Provided data:
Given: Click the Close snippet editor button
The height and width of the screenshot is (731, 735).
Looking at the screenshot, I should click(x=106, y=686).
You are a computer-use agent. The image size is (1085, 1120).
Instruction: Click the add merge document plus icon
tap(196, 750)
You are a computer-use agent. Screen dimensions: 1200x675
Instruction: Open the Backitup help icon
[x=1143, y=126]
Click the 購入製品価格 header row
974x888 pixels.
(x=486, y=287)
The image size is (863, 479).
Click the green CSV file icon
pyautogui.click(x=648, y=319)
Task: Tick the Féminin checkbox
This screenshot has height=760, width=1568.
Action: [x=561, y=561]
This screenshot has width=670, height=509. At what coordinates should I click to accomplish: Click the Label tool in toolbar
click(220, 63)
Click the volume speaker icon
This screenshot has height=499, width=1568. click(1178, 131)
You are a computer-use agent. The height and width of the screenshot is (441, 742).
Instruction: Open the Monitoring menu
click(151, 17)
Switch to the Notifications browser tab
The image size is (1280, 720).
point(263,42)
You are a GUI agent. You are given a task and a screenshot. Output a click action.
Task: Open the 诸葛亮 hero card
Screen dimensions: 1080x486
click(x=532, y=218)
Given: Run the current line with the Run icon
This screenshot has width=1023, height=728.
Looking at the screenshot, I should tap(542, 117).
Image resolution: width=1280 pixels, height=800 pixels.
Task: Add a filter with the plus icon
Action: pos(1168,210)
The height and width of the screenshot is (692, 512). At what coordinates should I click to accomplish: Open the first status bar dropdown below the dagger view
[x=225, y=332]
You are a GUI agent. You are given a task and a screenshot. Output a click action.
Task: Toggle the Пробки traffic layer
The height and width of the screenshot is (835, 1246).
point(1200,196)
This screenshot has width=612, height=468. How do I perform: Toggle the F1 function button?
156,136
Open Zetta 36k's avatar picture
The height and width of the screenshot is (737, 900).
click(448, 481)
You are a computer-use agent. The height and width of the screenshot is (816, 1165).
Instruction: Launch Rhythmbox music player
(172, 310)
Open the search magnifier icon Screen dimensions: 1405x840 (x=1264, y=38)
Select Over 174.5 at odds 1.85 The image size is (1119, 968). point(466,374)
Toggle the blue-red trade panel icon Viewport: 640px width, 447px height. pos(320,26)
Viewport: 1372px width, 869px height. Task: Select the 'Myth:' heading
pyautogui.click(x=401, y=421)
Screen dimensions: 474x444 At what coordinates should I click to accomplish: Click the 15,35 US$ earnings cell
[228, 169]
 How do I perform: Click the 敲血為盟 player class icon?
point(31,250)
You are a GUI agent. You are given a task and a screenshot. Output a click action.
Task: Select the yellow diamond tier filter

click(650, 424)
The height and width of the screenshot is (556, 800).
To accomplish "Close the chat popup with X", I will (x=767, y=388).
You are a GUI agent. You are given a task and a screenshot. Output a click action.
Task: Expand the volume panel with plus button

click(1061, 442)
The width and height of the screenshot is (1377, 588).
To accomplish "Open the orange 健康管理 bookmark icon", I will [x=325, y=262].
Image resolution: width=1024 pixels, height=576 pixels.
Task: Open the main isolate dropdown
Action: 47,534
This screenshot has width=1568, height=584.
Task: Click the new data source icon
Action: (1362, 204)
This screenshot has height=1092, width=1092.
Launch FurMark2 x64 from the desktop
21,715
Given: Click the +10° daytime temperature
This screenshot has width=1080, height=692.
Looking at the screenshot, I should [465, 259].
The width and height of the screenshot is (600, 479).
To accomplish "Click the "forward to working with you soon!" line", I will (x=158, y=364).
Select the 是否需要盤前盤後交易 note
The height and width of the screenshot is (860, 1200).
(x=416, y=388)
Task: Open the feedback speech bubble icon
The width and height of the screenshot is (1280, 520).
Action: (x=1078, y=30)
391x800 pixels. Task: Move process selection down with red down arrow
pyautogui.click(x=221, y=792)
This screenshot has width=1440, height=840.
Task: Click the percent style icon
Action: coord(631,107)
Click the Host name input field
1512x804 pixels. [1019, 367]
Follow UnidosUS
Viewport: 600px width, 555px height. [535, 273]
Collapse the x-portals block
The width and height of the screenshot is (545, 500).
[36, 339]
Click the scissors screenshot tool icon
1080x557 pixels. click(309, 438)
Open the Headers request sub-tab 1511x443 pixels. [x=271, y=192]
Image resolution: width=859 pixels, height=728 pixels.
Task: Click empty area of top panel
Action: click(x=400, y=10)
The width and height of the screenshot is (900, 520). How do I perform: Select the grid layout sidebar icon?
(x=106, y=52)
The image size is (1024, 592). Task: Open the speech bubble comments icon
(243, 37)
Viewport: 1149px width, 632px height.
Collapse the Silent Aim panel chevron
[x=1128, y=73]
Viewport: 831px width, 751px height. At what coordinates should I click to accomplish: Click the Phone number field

How to complete this task:
Each line from the one that contains "Viewport: 1149px width, 632px height." to the end of the data should be set down exactly, both ends included.

Answer section:
Viewport: 1149px width, 632px height.
Collapse the Silent Aim panel chevron
[x=1128, y=73]
Viewport: 831px width, 751px height. At what coordinates should I click to accomplish: Click the Phone number field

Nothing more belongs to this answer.